+++ Data for this exercise +++
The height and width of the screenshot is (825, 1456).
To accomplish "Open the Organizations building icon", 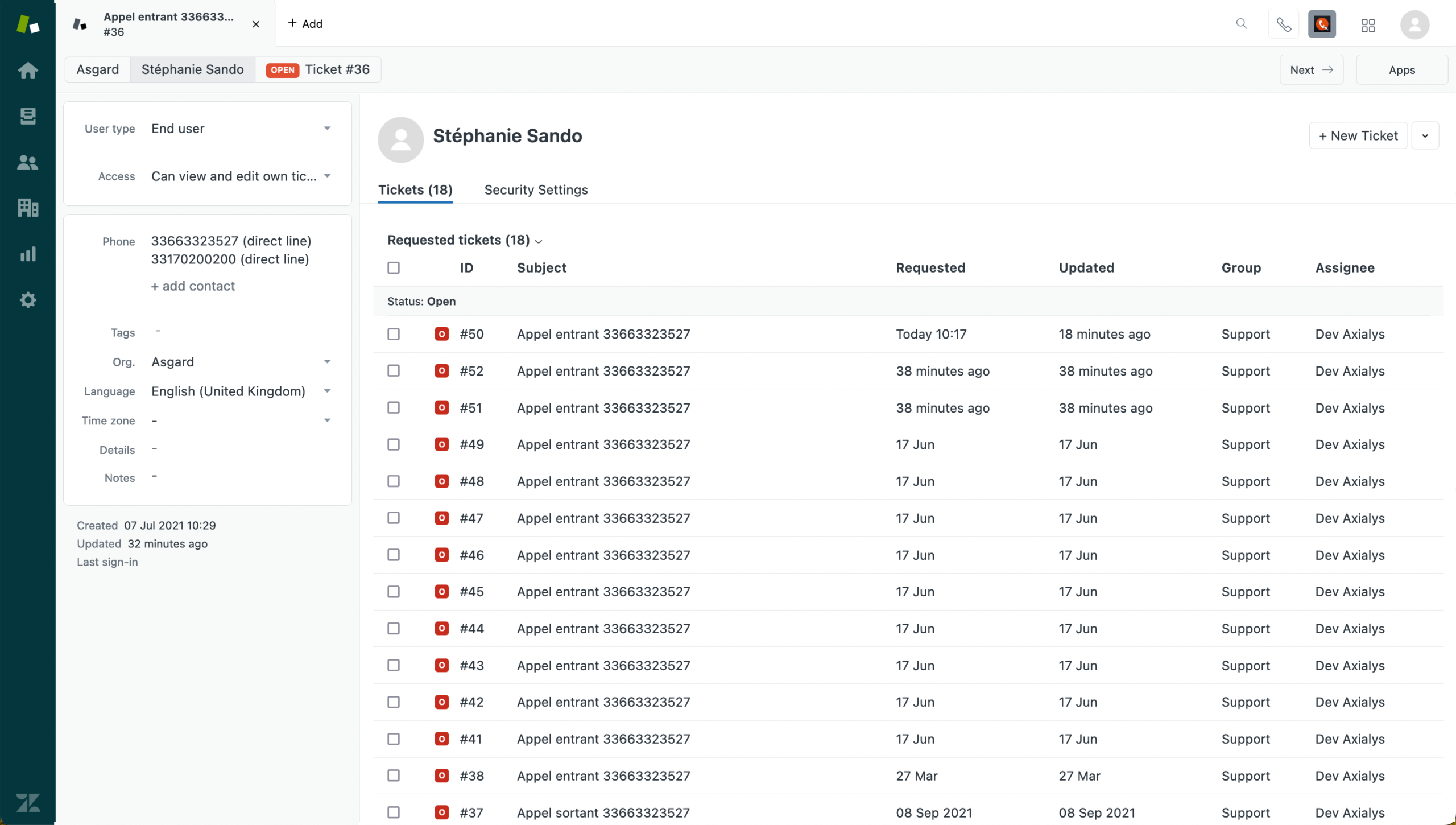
+++
+++ Data for this exercise +++
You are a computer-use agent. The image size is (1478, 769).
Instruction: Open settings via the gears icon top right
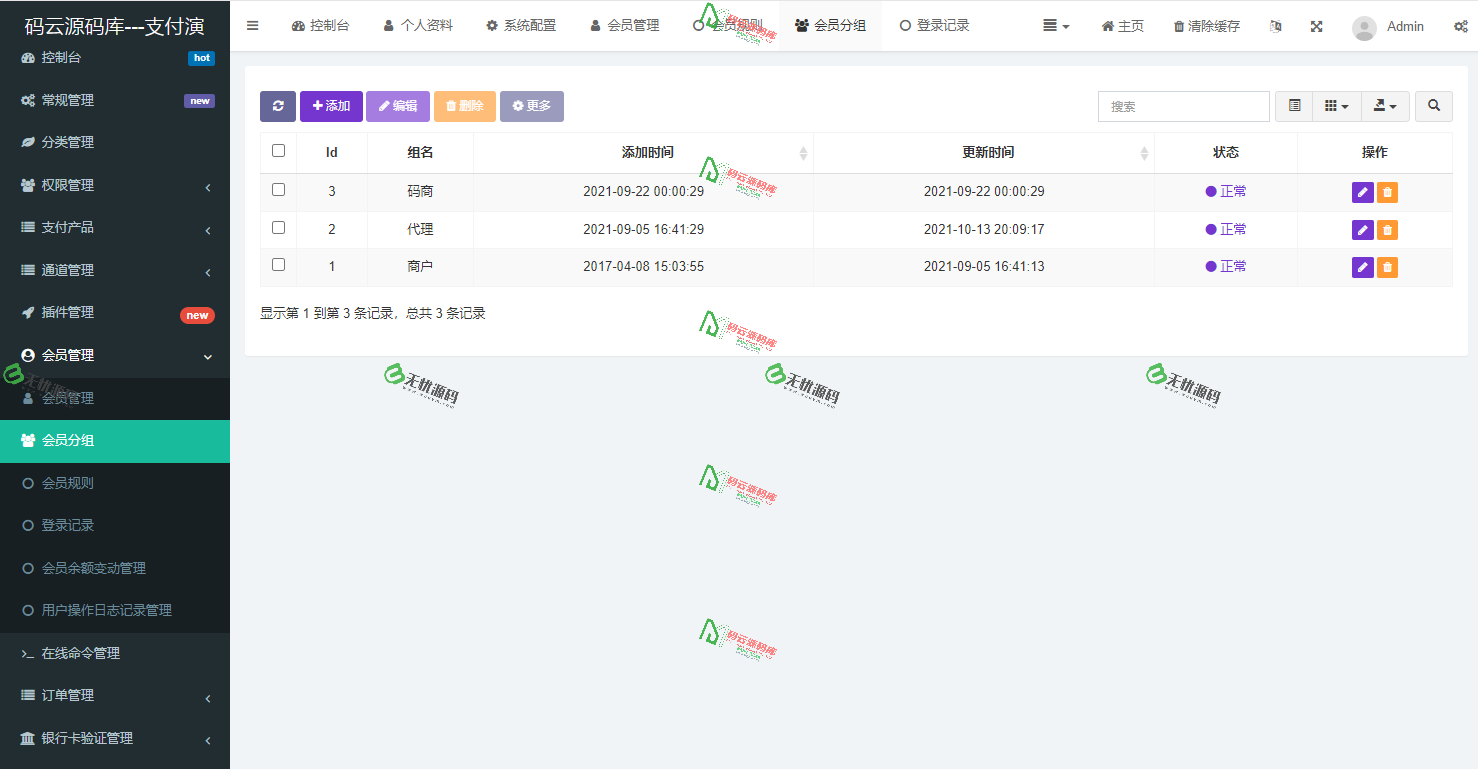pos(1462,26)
+++
> [Brief]: The output is the stretch above from the line with "The height and" through the line with "the Organizations building", copied word for word with both ends kept and every picture dropped.

> [Your response]:
The height and width of the screenshot is (825, 1456).
To accomplish "Open the Organizations building icon", 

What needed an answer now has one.